Provided data section start

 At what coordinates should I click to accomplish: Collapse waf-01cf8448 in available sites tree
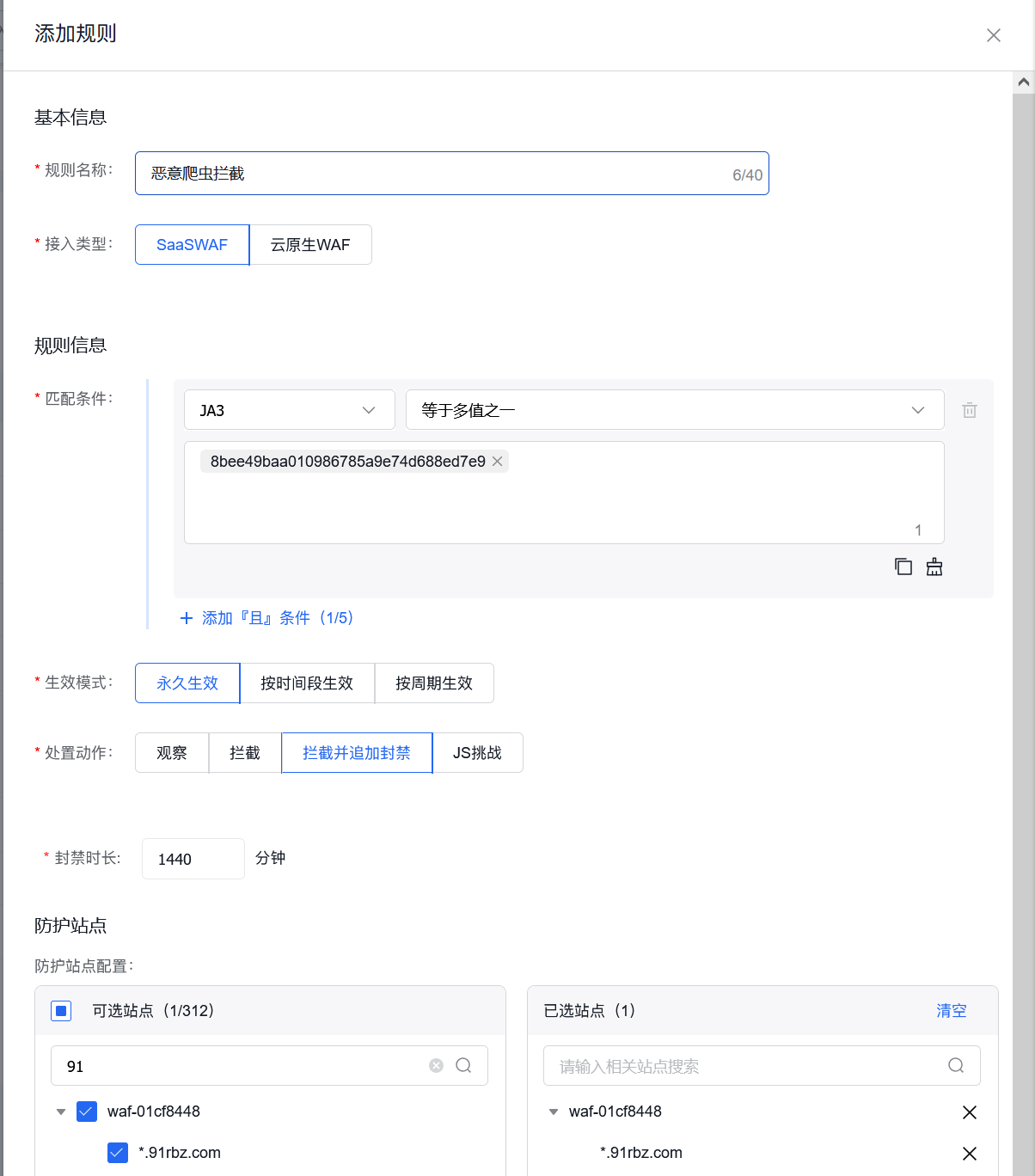pyautogui.click(x=61, y=1112)
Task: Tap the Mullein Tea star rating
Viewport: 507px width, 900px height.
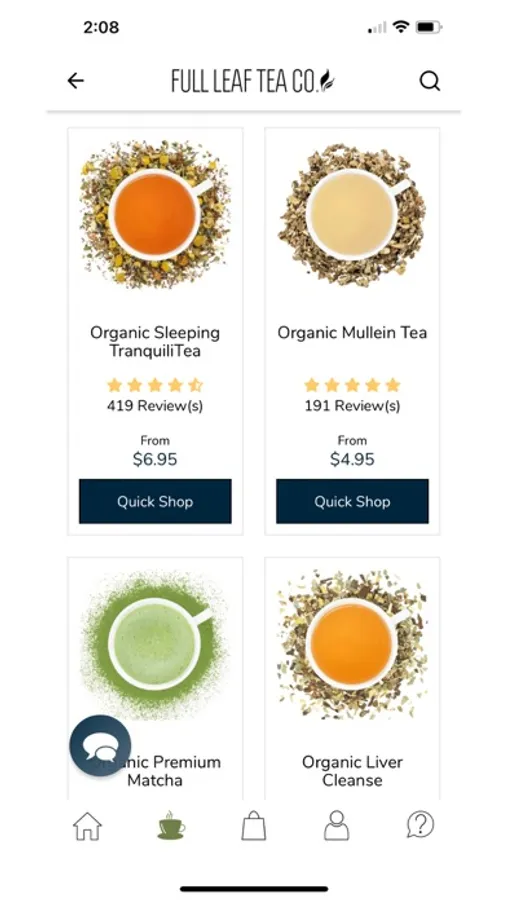Action: [x=352, y=385]
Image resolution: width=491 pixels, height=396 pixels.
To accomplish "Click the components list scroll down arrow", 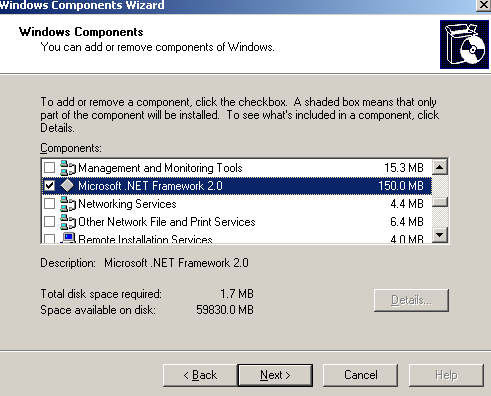I will coord(440,235).
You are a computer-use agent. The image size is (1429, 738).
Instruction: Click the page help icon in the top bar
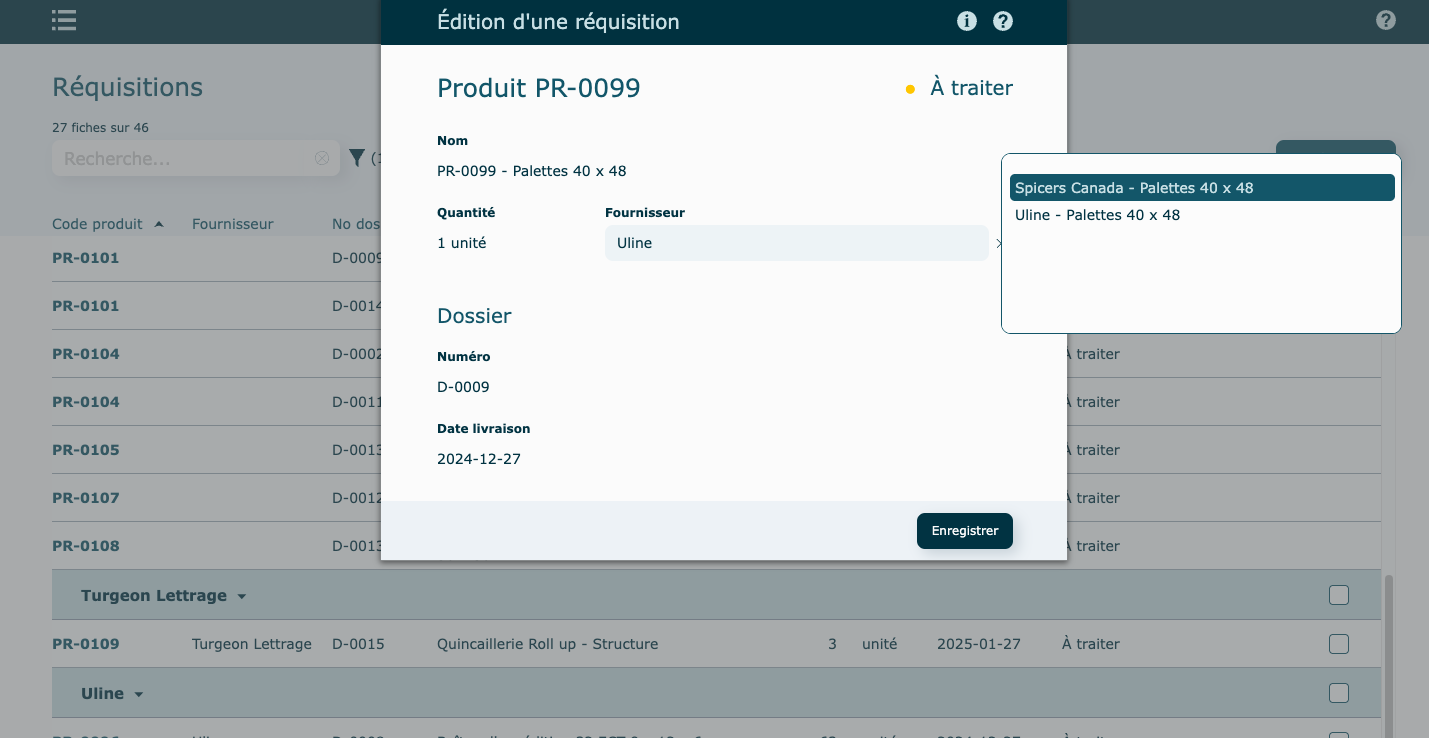tap(1385, 20)
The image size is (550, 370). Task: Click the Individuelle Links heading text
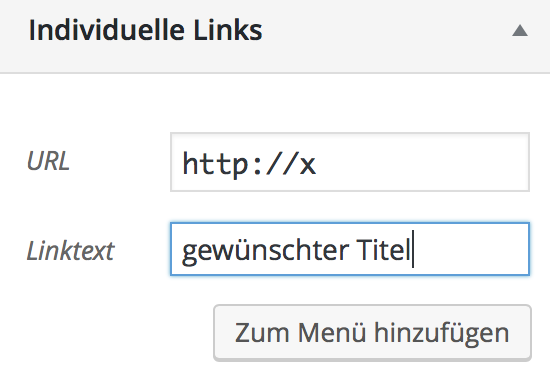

Provided data section end

▶ _Exercise directions_:
Every line above carrying the word "size" needs to be shown.

▶ _Final answer_:
You are a computer-use agent. The image size is (1429, 738).
The image size is (550, 370). Task: Click the Individuelle Links heading text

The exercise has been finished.